2012 shows minireviewed: Suit Up

You made a mistake, Linus. You made me care about this.

Suit Up: One and Done

I can’t believe I’d missed this, but DirecTV and Fox has made a comedy-drama webseries (though it looks slick enough that nobody would blink to see it on their TVs) starring Marc Evan Jackson (Sparks Nevada on the beyond excellent The Thrilling Adventure Hour, unflappable attorney in Parks & Recreation and elitist professor and Beowulf-expert on Brooklyn Nine-Nine), and it’s really quite good. Two seasons so far (fingers crossed that there’ll be a third, but webseries production isn’t exactly the type of stuff that’s easy to find online updates about), which sees Jackson’s crisis managing lawyer be recruited by a university college to head up its sports department (which via its football and basketball teams finances the entire school). He, of course, knows nothing about sports, but everything about perception, and hilarity (with a bit of side dish manipulative awesomeness) ensues as he runs around expertly putting out fires while daily encountering (and sometimes unintentionally setting) new ones.

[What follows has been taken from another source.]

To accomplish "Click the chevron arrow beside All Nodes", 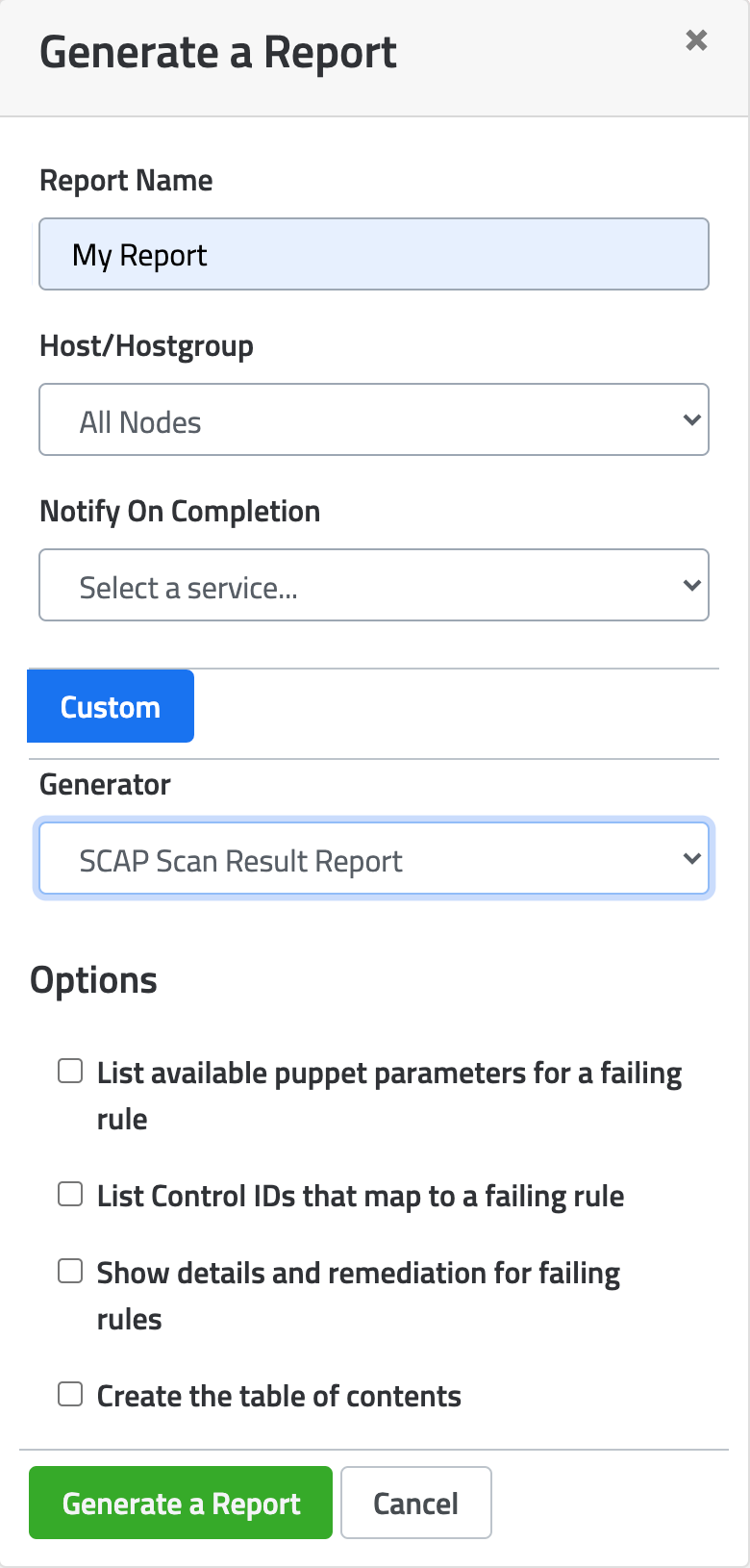I will (x=690, y=420).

The show mainly works due to Jackson’s ability to blend dry wit with hilariously real annoyance and disappointment, much like the show blends realistic drama and over-the-top ridiculousness. The sports aspect did concern me, as I’m about as interested in sports as I am in … I actually cannot think of anything I’m less interested in than sports. But as it turns out, no need to worry. The sports is as incidental here as paper was in The Office or coffee was in Friends. Just because it is in every episode and functions as the excuse for bringing the characters together doesn’t mean it is actually important in any way.

If you like Jackson (and why wouldn’t you), there’s no reason to not check this out. It’s perhaps unlikely to be the best comedy you’ll see this year, but it’s a thoroughly good one, with an engaging, fast-moving plot that doesn’t give you time to ever feel bored, and just enough drama flavour to make you care about what’s going on. The episodes are short, averaging at about 9-12 minutes each, with the two seasons thus far made totalling a quickly covered 16 episodes total. So go see, the whole thing is freely available on YouTube, and then tell me what you thought in the comments.